No one wants to think about their death and how it will impact others. But, if you have anyone in your life who depends on you, you must think about it. While you can’t ease the emotional burden of your loved ones when you die, you can help alleviate their financial burdens. An important part of the estate planning process is assessing life insurance needs.
Everyone’s situation is unique; and different types of life insurance policies meet different needs. Is your salary the main source of your family’s income? Are you a stay-at-home parent or caregiver? Do you have a child with special needs? Are you a small business owner? Have your children grown and started their own families?
This information from Nerdwallet.com demonstrates how life insurance funds can help in different scenarios.

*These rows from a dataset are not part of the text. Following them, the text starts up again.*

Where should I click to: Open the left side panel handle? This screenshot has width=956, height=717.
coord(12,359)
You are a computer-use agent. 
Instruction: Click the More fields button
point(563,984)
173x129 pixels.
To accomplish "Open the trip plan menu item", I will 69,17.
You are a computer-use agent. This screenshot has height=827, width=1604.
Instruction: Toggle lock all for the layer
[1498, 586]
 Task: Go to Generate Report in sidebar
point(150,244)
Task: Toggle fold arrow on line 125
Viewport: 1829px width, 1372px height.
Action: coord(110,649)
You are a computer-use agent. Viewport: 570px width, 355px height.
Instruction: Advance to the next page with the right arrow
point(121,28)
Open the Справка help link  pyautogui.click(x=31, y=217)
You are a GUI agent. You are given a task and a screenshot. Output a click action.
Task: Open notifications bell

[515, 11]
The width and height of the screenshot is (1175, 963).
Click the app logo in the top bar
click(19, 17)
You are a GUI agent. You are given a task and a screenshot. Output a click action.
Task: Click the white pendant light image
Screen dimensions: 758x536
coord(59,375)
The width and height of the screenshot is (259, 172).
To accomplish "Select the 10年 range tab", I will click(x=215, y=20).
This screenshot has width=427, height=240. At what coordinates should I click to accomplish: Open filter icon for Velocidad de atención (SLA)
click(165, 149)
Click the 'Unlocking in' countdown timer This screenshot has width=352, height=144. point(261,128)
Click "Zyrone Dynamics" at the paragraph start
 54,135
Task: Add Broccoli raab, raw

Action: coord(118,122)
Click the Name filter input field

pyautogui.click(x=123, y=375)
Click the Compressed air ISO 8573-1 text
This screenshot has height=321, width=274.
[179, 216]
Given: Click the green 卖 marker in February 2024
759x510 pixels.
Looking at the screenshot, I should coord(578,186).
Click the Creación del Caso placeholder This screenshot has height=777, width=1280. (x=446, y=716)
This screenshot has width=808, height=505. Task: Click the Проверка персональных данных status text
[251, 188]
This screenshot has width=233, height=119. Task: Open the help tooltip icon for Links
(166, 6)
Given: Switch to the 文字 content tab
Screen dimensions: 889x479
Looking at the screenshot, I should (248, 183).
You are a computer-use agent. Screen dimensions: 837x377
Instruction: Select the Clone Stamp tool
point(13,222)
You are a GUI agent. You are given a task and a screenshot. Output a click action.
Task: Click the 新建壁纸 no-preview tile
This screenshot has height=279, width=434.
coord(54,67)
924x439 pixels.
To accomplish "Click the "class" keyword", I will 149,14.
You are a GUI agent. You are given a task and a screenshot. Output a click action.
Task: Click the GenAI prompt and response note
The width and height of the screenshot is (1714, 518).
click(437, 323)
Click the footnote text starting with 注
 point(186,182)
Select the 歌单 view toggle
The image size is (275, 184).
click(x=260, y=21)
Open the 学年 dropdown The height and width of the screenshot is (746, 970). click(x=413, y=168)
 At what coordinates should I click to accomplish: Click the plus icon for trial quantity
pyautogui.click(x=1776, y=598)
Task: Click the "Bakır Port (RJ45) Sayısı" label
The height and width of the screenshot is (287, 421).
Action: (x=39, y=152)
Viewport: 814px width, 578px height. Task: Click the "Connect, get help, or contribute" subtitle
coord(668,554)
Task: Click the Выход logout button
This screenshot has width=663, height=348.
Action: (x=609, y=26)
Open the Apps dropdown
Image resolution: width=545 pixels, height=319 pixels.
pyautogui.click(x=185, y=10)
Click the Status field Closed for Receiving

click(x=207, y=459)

It can:
- provide income replacement, so that your family can continue to pay everyday expenses;
- cover the cost of paying for services the stay-at-home parent does for “free,” such as child care and home cleaning;
- fund a trust, to ensure a child with special needs will have life-long financial support no matter when a parent dies;
- cover mortgage payments, student loans or other debt, so your family won’t inherit debt or be forced to move;
- fund a buy-sell agreement that allows a business partner to buy out your share;
- provide a supplemental source of income for someone who has maxed out other retirement plans.
Term life lasts for a specific number of years and can be purchased, for example, to cover your mortgage or other debt. If the term expires before you die, there is no payout. Whole life and other types of permanent life insurance policies usually include a “cash value” account that builds value over time. This could help during retirement, if needed.
Assessing Life Insurance Needs
If you haven’t reviewed your life insurance in the past few years, schedule an appointment with your financial planner to help make sure your needs are being met.